Railway station in Staffordshire, England

Caverswall Road railway station is a heritage railway station on the Foxfield Railway in Staffordshire. It serves as the centre of the railway's operations. Since the Foxfield Railway is a former industrial railway, there were no passenger stations on the line originally.

==The Foxfield Light Railway Society==

The society was formed in 1967 to preserve any railway artifacts irrespective of their origins and to operate them on the line that originally connected the former Foxfield Colliery in Dilhorne, Staffordshire, with the Stoke on Trent to Derby line of the former North Staffordshire Railway at Blythe Bridge.

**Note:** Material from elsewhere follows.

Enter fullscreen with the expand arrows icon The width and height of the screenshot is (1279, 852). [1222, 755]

The society became a company, limited by guarantee in 1972. It was granted charitable status by the Inland Revenue at that time. It has no shareholders and each Full Member has a liability limited to £5.

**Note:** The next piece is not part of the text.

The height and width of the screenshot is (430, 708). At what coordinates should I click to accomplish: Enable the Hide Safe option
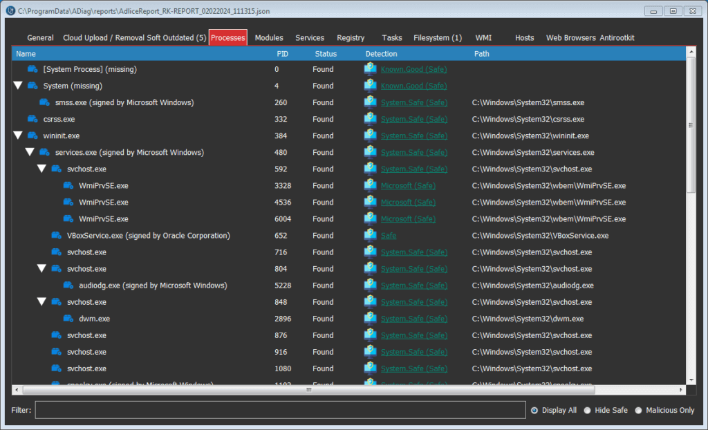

From January 2009 it has been registered with the Charity Commissioners as a registered charity in its own right and as a former constitution.

In 1995 after 28 years of operation, the company was awarded a light railway order, the Foxfield Light Railway Order 1995 (SI 1995/1236) under the Light Railways Act 1896. This gave it statutary powers as defined in the order to build and operate a railway and buildings. Before this time it had simply taken over the "grandfather rights" of its former owners. An important reference in the order is to the Railways Clauses Consolidation Act 1845. This empowers the company to erect such buildings and structures as necessary for the operation of its line, without having to seek planning permission from the local authority.

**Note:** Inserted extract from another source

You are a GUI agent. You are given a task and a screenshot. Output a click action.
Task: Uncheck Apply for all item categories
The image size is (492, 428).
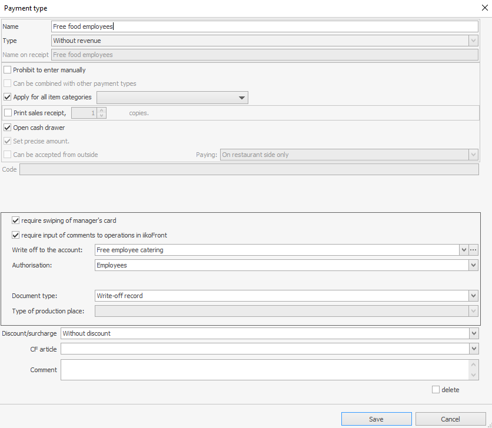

The company has operated on a volunteer basis since 1967, but some paid staff also work.

==History of the line==

The line is standard gauge (1,435 mm) and was originally constructed in 1893, with left-over materials from the North Staffordshire Railway, over part of a route intended to join the market town of Cheadle (North Staffordshire) and its collieries with the North Staffordshire Stoke to Derby line at Blythe Bridge. This line was never completed over the current route and the Foxfield Colliery Company built the line itself over private land. Historically it appears that some of the line near the colliery was laid on the path of a former plateway or tramway.

The line crosses two public roads, one using an under bridge, the other on the level. It was these crossings which ultimately defined that the LRO would be required in order to comply with the Transport and Works Act, 1992.

The characteristic features are its many steep gradients and sharp curves. These are unique amongst heritage lines and it is these features which also provide it with operational difficulties and skill needs. Gradients on the line range from 1:950 to 1:19 making it one of the steepest heritage railways in the country.